European Union regulators have launched two antitrust investigations focused on whether Apple violated competition rules in its App Store and its mobile payment service.
The probes mark the European Commission’s latest crackdown on tech giants over competition concerns. Regulators could fine Apple up to 10 percent of its annual revenue if they find the company broke competition law.
One of the probes will examine Apple’s practice of forcing developers to use its proprietary system for purchases made through iPhone and iPad apps, commission officials said Tuesday. The California-based tech giant charges developers a 30 percent commission for such purchases and restricts them from telling users about cheaper purchasing options, according to EU officials.
Regulators raised concerns that the practice distorts competition for music streaming services on Apple devices following a 2019 complaint from Spotify. Ebooks distributor Kobo reportedly filed a similar complaint in March.
“It appears that Apple obtained a ‘gatekeeper’ role when it comes to the distribution of apps and content to users of Apple’s popular devices,” European Commission executive vice president Margrethe Vestager said in a statement.
“We need to ensure that Apple’s rules do not distort competition in markets where Apple is competing with other app developers, for example with its music streaming service Apple Music or with Apple Books.”
The commission’s other probe will examine whether Apple Pay’s terms and conditions governing its integration with merchant apps and websites hurt competition and reduce choices, officials said.
Regulators say they will also examine Apple’s alleged efforts to restrict access to Apple Pay for rivals’ products. Apple Pay is currently the only mobile payment service that can be used with the “tap and go” technology embedded in iPhones, according to EU officials.
In a statement, Apple said it follows the law and slammed the European Commission for “advancing baseless complaints from a handful of companies who simply want a free ride, and don’t want to play by the same rules as everyone else.”

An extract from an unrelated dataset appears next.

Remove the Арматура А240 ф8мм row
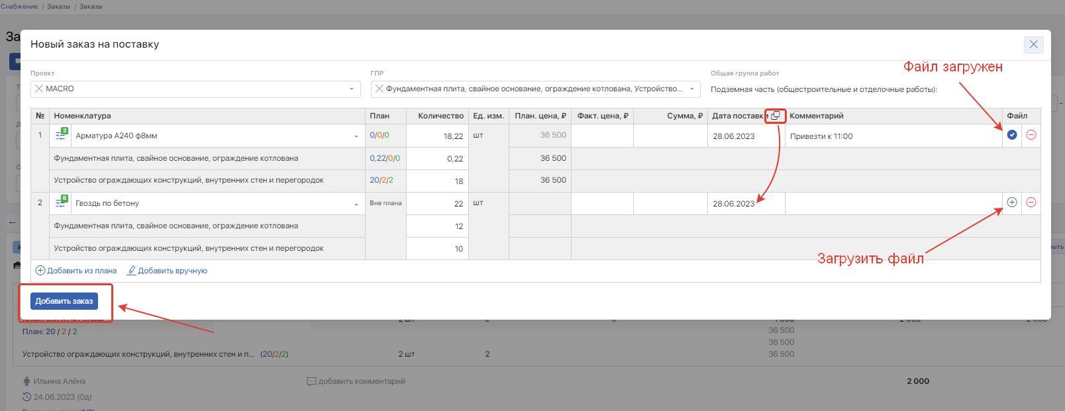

“We don’t think that’s right — we want to maintain a level playing field where anyone with determination and a great idea can succeed,” Apple said.
The European Commission announced the probes following a report that it plans to bring antitrust charges against e-commerce giant Amazon for allegedly copying third-party products. EU regulators also fined Google $5 billion in 2018 for anti-competitive behavior related to its Android operating system for smartphones.